LA FLOTTE FRANCAISE D'ABOUKIR
"Le rêve perdu de Bonaparte"

 

Discovery Channel
et la Fonda
tion HILTI

par Michèle Battesti
1er août 1789: Dans la baie d'Aboukir (Egypte), l'escadre française du vice-amiral Brueys est surprise au mouillage par l'escadre anglaise de Nelson. A bout portant, la bataille est effroyable. En dépit de l'équilibre des forces, (13 vaisseaux contre 14) l'engagement tourne au désastre pour les Français. Leur bilan est sévère: 11 vaisseaux dont le vaisseau-amiral l'Orient détruits ou pris ainsi que 2 frégates, quelque 1700 hommes tués dont Brueys et 3 commandants de vaisseau, 1500 bléssés et plus de 3000 prisonniers. Seuls 2 vaisseaux (Guillaume Tell, Généraux) et 2 frégates (Diane et Justice) échappent au désastre.
l'explosion de l'Orient
En comparaison, les Anglais n'ont que 218 hommes tués, 678 bléssés et 2 vaisseaux avariés. Conséquence immédiate: privés de flotte, les 30 000 hommes de l'armée d'Orient sont désormais "prisonniers" d'une Egypte que venait de leur assurer la fulgurante victoire des Pyramides (21 juillet).
pompes de l'Orient Désormais, leur sort dépend de la venue d'une expédition de secours qui doit traverser la Méditerranée dont les Anglais se sont adjugé la maîtrise.
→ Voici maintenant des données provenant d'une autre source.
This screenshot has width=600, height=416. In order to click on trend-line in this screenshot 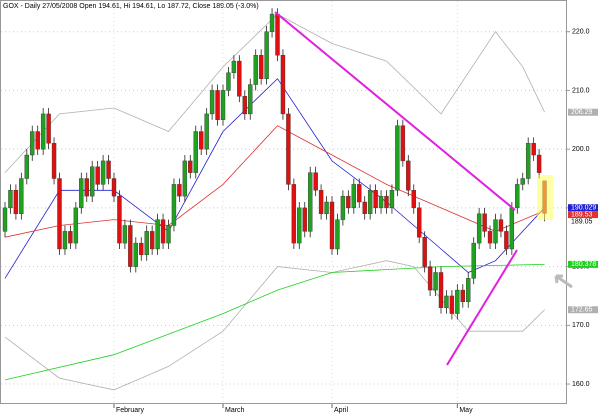, I will do `click(482, 308)`.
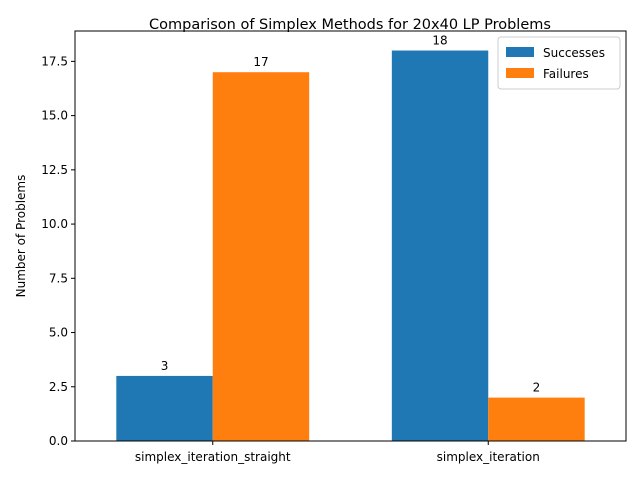 This screenshot has height=480, width=640. Describe the element at coordinates (213, 457) in the screenshot. I see `x-tick-label: simplex_iteration_straight` at that location.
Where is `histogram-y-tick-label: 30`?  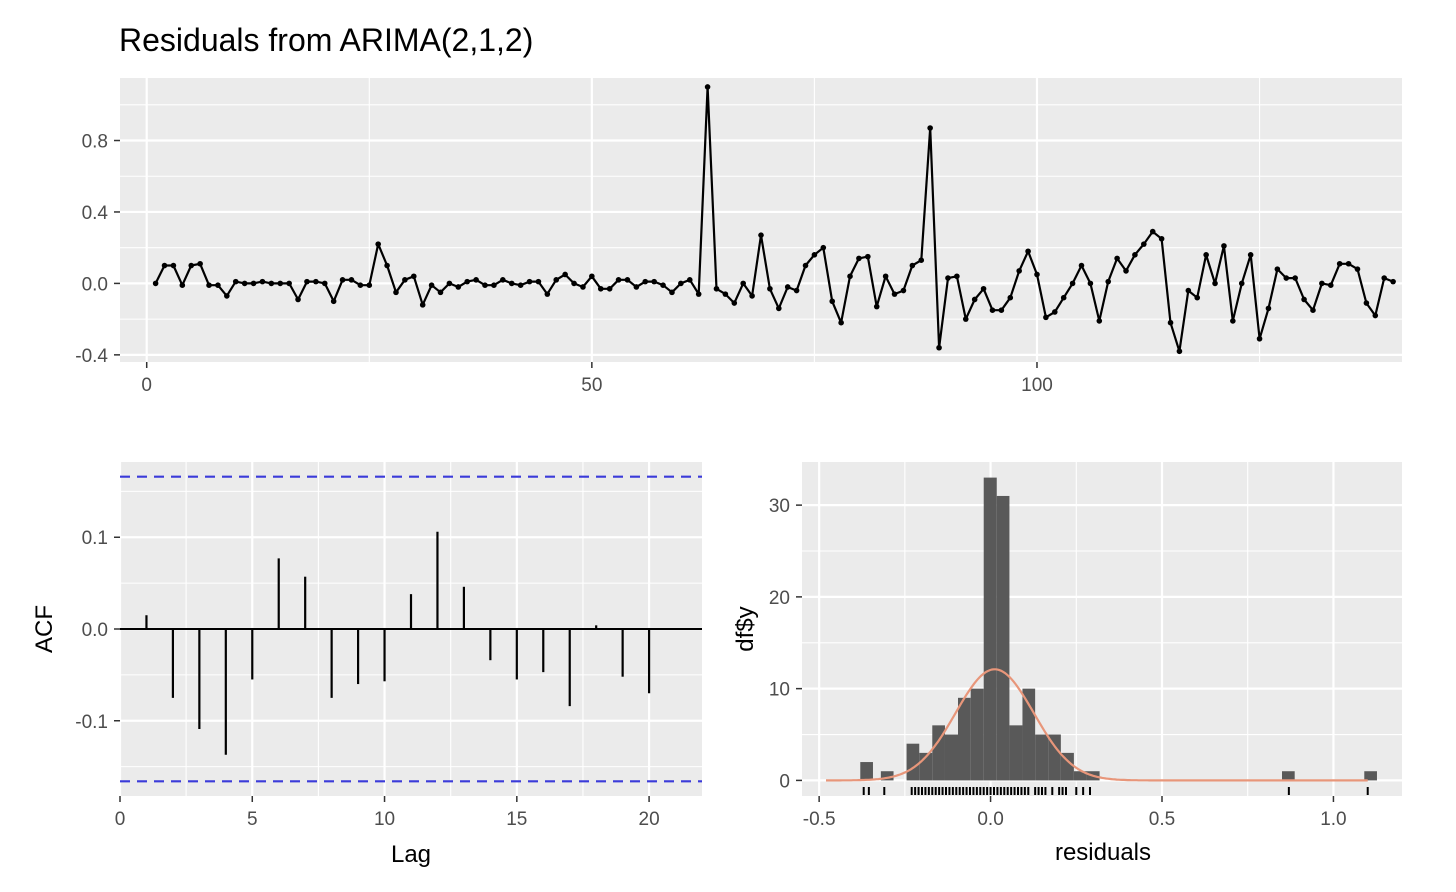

Ni les expéditions navales de secours du Directoire (1799), ni celles du Consulat (1800-1801) ne permirent de desserer l'étau. La stratégie périphérique de Bonaparte en Orient a avorté et la Grande-Bretagne prit la tête d'une nouvelle coalition européenne contre la France.La Bataille d'Aboukir s'est avérée décisive et a changé le cours de l'histoire en contraignant Bonaparte à abandonner ses ambitions en Orient et à se contenter de la vieille Europe. Or, le plus déconcertant est que cette bataille n'aurait jamais dû se produire.
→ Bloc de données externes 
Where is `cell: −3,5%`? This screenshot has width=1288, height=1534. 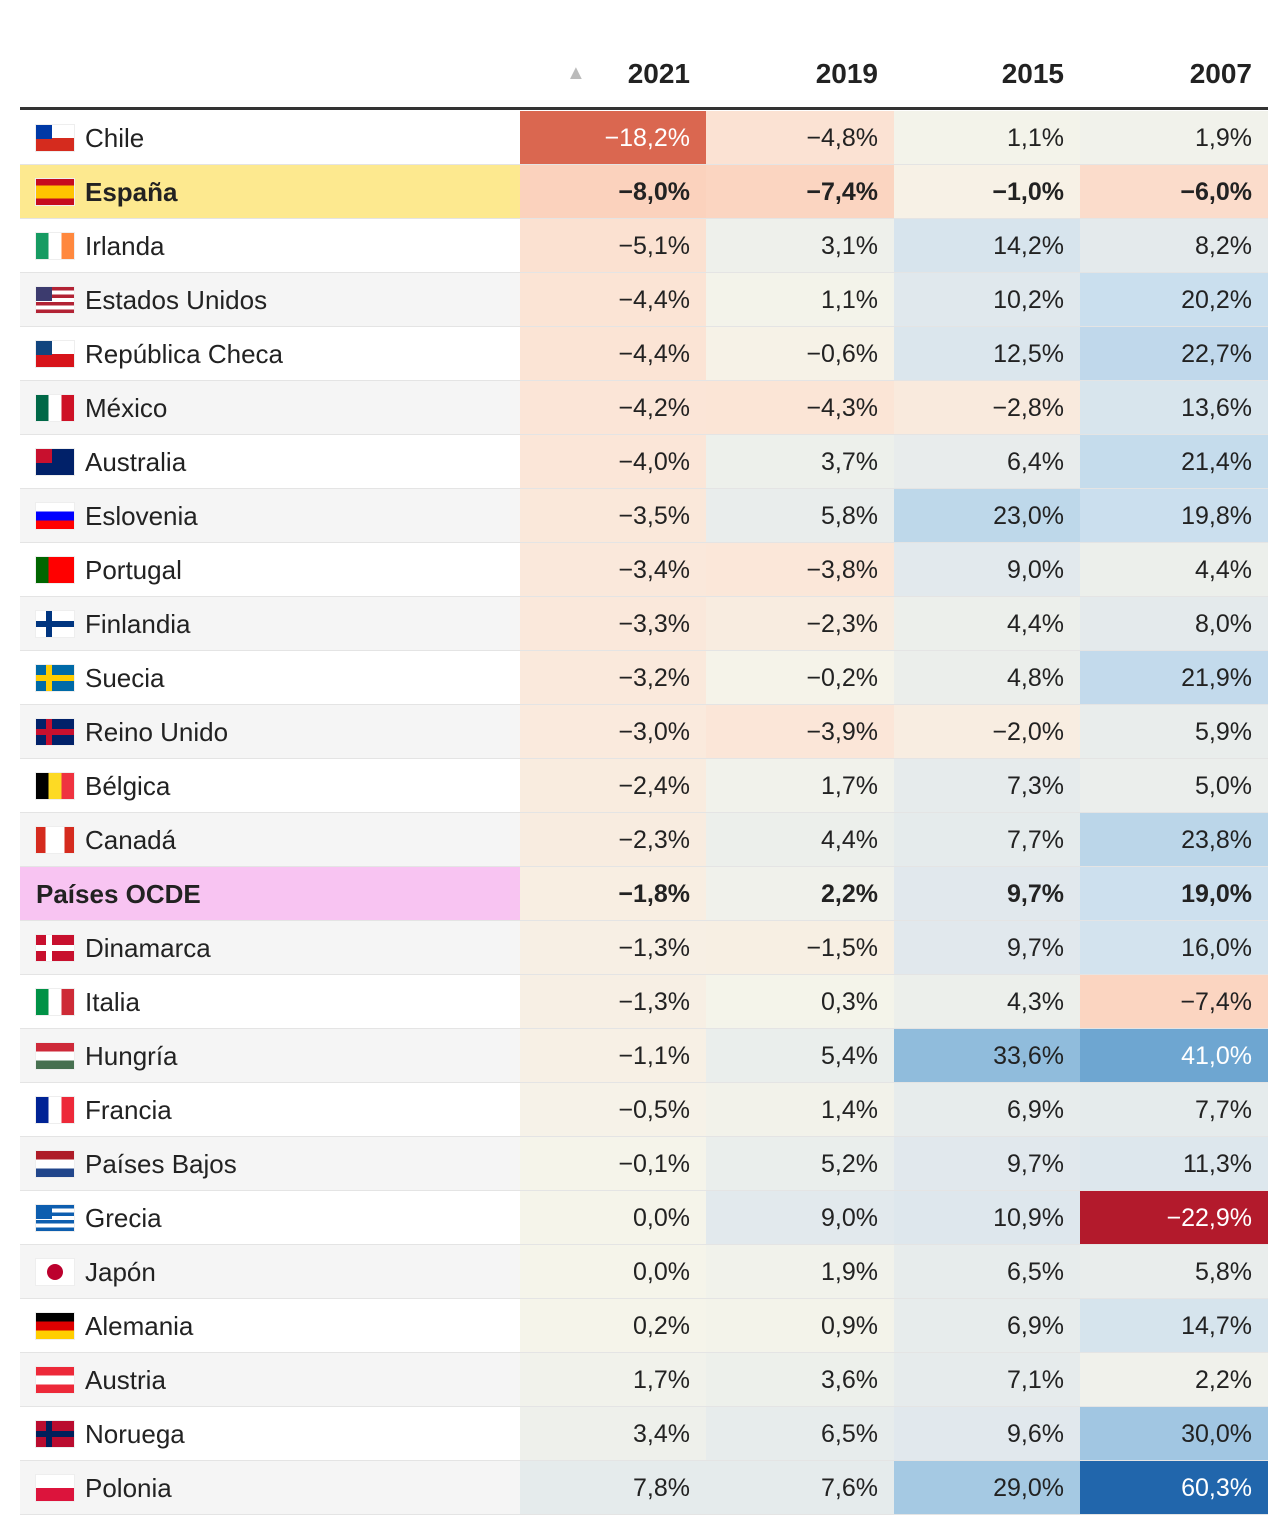
cell: −3,5% is located at coordinates (613, 516).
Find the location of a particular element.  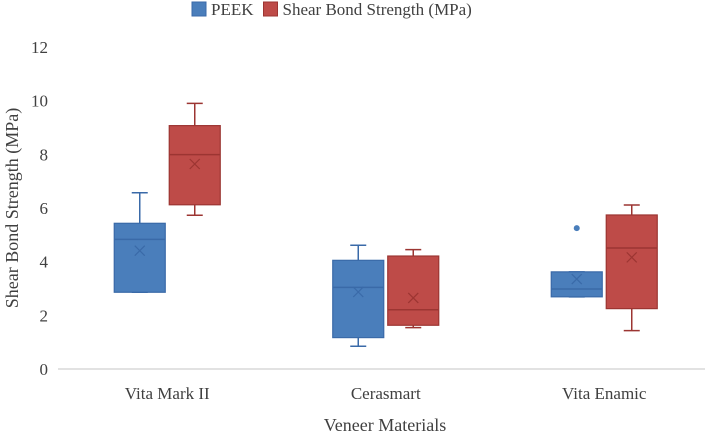

y-axis: 0 2 4 6 8 10 12 is located at coordinates (40, 208).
Selon le plan initialement prévu par Bonaparte, l'escadre française aurait dû se trouver en sécurité dans le Port-Vieux d'Alexandrie. Une nécessité d'autant que Nelson rôdait dans les parages et pouvait fondre sur la flotte française.Cependant, Brueys avait refusé d'entrer dans le Port-Vieux en raison de la dangerosité des passes et par crainte de s'y trouver pris au piège. Le mouillage à Aboukir était un compromis. Or avant son départ pour la conquête du Caire, Bonaparte commit la faute de s'en contenter alors que Brueys ne se sentait pas autorisé à quitter le littoral égyptien et, de toute façon, refusait de laisser l'armée d'Orient sans arrière.En cas de rencontre avec les anglais, les atouts des Français étaient nombreux: des vaisseaux supérieurs, une artillerie plus puissante, des chefs issus de la guerre d'Amérique (Brueys, Decrès, Blanquet, du Chayla). Mais, curieusement, ils accumulèrent tant d'erreurs qu'elles leur furent fatales: un site mal choisi, un embossage raté, un commandement timoré (Villeneuve), plus de courage - voire d'héroïsme (Casabianca, Dupetit-Thouars) - que d'efficacité. Dans ces conditions, la survie de l'escadre dépendait paradoxalement des erreurs tactiques que commettrait l'ennemi, autant demander l'impossible à Nelson.